Exchange, two years on

Today marks two years from the day that I left Sydney to embark upon the most challenging, heartwarming and definitive six months of my life.  Two years ago, I packed my things and moved to the other side of the world for half a year, and it was on my first day in college, terrified and tired and my face tear-stained, that I met Anna.

She was super sweet and had it all together, and we quickly became friends – we cooked together, partied together, travelled together.  And when Anna left college at the end of the semester, I felt her absence keenly.

I hadn’t seen her since June 2015, and then at the end of December 2016, I was lucky enough to have a visit from my beautiful Danish college buddy!

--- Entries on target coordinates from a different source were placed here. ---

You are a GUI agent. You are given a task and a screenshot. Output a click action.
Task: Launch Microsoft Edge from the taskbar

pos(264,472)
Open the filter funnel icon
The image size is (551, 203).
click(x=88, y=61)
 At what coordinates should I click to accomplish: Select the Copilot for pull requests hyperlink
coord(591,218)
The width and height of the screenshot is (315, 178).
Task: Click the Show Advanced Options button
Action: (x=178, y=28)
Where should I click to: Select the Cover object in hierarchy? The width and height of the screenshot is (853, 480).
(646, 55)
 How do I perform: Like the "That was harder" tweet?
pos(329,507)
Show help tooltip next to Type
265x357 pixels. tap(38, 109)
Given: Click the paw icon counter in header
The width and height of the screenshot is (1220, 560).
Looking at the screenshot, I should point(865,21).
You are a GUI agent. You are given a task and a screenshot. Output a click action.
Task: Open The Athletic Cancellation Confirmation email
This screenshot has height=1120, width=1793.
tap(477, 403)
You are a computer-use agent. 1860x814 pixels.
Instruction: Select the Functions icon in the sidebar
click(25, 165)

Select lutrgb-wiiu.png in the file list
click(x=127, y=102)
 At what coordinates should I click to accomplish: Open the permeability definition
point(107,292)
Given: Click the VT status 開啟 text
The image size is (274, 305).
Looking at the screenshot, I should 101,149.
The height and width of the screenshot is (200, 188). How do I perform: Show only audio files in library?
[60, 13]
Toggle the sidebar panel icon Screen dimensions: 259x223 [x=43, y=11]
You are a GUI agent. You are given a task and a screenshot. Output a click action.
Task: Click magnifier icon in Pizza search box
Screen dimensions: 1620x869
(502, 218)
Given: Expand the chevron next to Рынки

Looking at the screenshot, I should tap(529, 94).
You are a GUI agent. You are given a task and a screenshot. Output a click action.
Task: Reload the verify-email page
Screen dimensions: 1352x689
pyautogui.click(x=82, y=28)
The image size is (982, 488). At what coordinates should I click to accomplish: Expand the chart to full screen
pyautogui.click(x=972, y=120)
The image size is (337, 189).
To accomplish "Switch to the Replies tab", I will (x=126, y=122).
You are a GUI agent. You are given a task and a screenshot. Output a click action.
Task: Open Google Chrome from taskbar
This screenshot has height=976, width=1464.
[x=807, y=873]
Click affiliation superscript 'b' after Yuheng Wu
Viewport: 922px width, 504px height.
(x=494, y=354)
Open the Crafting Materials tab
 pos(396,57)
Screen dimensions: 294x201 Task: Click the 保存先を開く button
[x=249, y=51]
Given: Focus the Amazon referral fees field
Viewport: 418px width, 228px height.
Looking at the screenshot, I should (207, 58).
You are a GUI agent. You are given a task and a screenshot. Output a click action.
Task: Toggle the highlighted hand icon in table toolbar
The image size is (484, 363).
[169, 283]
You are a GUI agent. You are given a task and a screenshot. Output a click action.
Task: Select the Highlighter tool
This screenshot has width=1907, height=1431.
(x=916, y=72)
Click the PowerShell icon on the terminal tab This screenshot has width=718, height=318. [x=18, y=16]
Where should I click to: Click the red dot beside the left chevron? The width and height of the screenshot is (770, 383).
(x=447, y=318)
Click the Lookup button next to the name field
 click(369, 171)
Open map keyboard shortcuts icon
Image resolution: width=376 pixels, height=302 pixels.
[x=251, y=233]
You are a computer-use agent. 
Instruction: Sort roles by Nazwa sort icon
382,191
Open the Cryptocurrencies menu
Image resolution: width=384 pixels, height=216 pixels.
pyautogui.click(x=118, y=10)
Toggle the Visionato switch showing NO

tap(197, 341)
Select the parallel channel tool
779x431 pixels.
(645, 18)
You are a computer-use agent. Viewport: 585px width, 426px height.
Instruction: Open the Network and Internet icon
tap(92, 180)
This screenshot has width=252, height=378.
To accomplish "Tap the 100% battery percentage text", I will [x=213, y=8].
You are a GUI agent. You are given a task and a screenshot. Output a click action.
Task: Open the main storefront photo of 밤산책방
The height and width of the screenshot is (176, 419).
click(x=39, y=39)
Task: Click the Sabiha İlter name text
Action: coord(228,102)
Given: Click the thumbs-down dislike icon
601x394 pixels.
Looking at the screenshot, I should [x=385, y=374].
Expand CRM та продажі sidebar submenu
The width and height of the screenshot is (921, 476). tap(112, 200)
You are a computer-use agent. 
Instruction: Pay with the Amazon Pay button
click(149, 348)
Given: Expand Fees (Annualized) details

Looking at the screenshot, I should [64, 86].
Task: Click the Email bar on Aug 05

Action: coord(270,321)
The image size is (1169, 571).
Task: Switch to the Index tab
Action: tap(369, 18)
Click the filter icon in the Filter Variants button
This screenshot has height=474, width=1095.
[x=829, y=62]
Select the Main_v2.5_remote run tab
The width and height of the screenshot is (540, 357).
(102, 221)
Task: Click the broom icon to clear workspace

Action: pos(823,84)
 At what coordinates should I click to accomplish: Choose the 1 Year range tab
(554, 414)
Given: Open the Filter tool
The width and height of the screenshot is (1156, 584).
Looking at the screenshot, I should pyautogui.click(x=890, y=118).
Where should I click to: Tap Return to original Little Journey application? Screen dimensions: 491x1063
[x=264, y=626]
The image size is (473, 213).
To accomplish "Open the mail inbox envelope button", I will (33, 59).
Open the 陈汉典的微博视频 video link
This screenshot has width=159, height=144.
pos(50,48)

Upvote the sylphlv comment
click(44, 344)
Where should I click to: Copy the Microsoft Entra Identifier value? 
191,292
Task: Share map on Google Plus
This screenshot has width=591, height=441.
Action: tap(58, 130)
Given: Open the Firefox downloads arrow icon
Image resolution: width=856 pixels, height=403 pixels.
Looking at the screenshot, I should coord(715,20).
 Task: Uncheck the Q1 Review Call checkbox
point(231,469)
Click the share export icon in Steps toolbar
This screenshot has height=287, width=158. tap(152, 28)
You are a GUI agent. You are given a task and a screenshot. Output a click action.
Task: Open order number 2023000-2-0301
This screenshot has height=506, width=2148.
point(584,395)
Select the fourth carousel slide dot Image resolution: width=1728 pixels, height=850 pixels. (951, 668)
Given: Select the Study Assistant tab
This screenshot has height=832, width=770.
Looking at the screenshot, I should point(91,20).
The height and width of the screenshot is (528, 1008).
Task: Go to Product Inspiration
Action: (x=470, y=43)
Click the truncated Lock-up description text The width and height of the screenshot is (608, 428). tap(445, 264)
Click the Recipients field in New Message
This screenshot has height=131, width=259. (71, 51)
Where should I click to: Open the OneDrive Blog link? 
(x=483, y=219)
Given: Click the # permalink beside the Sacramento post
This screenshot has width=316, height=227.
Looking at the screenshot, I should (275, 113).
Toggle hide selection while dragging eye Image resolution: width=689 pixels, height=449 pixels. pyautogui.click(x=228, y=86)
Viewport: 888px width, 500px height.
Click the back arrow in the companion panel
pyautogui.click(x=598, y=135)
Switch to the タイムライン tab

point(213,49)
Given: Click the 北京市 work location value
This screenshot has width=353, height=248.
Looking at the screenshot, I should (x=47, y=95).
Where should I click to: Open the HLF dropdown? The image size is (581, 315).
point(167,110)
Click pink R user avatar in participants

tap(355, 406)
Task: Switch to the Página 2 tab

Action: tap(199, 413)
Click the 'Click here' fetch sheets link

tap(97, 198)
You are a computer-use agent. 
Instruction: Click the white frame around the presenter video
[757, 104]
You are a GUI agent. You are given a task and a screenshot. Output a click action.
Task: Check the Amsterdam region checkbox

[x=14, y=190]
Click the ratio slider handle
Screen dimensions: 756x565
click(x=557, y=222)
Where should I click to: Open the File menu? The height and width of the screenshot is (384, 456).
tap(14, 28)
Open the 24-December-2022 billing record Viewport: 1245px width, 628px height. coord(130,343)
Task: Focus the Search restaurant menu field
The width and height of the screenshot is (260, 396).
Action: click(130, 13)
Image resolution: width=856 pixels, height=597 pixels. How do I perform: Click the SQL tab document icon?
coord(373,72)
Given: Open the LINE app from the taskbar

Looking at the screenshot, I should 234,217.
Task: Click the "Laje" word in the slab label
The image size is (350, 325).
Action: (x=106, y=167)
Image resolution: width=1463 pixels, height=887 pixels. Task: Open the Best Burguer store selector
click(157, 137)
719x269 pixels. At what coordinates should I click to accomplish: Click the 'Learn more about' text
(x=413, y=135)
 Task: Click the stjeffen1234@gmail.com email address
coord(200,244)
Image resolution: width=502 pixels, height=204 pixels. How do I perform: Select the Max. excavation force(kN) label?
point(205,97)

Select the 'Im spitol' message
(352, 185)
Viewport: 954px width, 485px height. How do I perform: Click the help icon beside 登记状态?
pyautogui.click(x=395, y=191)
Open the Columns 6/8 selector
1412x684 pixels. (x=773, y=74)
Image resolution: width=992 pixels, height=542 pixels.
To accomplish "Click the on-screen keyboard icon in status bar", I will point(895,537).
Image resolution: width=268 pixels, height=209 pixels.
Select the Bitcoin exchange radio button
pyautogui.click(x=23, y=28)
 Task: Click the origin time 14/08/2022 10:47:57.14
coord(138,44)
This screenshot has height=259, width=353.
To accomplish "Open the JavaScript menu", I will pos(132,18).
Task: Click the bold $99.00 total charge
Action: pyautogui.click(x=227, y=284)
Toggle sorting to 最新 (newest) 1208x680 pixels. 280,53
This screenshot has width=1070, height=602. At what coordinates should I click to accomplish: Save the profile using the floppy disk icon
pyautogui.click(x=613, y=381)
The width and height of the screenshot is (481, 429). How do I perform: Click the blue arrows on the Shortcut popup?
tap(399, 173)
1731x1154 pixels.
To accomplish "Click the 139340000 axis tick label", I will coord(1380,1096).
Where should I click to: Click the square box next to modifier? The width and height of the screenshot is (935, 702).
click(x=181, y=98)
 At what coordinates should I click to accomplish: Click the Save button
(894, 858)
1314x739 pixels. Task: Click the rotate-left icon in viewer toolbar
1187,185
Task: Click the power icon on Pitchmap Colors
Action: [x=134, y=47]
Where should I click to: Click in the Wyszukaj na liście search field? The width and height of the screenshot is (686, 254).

Hosting her at my place felt like a return to Italy of sorts, like we had switched back to our times planning holidays in each others’ rooms and cooking dinner together in the college shared kitchen.  During the three weeks of Anna’s stay in Sydney, we managed two road trips, met wild kangaroos in Booderee National Park, went stand-up paddle-boarding in Jervis Bay, walked through Jenolan Caves, hiked in Katoomba National Park, stood and bathed in Wentworth Falls, explored the alleyways of Melbourne, watched the Australian Open on the big screen in Federation Square, got caught in the rain while walking from Coogee to Bondi, and traversed Sydney city several times over (just to name a few things)!

And then, just like that, the three weeks was over and we were back at Sydney Airport and I stood there waving goodbye, sniffing and wiping tears from my cheeks, as Anna passed through the Departures gate.

Spending those weeks with Anna reaffirmed for me what I already knew when I left Italy all those months ago.  That the real legacy of exchange programs is not the education, the language, the culture.  It’s not the travel or the amazing things you see and experience.  All of these are truly great and essential things, but the most definitive element is the people, the international network of sisters and brothers which you create through these travels and through these experiences.  The body of amazing humans who become your points of contact all over the world so that at the end, you have family in all corners of the globe.  And that’s an incredibly valuable thing to have.